:: Document section

Originally Posted by whirlybirdguy View Post
Greetings!

The 412 has proved its utility globally & i am sure that this thread will elicit several replies.
We are operating a 412 in the hills & mountains of North East India. The landing sites range from 500' upto 6500' AMSL.

I am personally curious as to what is the best approach technique for high altitude helipads:

1. Should it be a very flat approach? If yes, the pros & cons of it.
2. Should the approach be made with a say 5-7 degree glide slope? Pros & Cons.
3. In case of strong winds, should the approach become steeper? Consequences in case the winds suddenly die down (as they are prone to in hills).
4. Procedures for ensuring a safe and well controlled approach to a helipad.

Thank you.

Readers are invited to post replies directly to me email [email protected], if you so desire.

Thank you all.

Happy Landings!
Crikey Mate...For Fvkz sake don't venture into the big hills without proper due training & someone to hold yer hand for a while India has rules for hill flying & without proper training (albeit average) You won't get a tick in the box to go

Anyways in reply to yer questions......

::::
:: Provided material

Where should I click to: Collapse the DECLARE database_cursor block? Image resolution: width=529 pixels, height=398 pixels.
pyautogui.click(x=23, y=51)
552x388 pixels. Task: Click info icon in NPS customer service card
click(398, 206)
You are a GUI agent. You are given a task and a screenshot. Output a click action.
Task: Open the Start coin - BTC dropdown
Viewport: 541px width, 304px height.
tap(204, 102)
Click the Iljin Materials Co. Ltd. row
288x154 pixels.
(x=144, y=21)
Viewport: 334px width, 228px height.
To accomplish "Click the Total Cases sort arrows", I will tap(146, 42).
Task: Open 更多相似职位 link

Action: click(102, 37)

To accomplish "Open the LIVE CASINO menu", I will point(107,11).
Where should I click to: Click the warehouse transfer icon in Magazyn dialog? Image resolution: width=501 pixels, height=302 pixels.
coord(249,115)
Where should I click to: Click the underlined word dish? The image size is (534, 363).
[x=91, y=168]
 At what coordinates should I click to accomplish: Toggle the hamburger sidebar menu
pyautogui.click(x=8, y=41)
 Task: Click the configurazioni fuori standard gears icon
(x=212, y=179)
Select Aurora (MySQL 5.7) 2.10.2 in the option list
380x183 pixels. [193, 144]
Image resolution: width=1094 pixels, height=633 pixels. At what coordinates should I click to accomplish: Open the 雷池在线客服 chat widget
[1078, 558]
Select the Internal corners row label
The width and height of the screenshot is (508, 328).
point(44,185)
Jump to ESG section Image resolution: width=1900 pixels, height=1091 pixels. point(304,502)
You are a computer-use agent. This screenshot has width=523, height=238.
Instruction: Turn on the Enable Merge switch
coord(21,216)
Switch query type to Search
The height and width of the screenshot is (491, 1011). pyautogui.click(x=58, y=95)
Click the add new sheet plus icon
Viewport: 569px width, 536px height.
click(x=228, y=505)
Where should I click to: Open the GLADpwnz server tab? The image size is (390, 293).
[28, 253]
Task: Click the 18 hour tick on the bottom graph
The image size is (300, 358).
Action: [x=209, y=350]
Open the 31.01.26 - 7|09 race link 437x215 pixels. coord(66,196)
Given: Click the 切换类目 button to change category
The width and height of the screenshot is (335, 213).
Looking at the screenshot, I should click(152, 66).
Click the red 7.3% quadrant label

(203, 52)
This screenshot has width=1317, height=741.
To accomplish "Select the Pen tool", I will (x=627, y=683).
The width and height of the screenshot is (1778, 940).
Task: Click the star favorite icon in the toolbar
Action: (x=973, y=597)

::::

Request: Reproduce word for word the passage of the helipad forum post above, from "3. In case of" to "Thank you all.".

Solution for this task:
3. In case of strong winds, should the approach become steeper? Consequences in case the winds suddenly die down (as they are prone to in hills).
4. Procedures for ensuring a safe and well controlled approach to a helipad.

Thank you.

Readers are invited to post replies directly to me email [email protected], if you so desire.

Thank you all.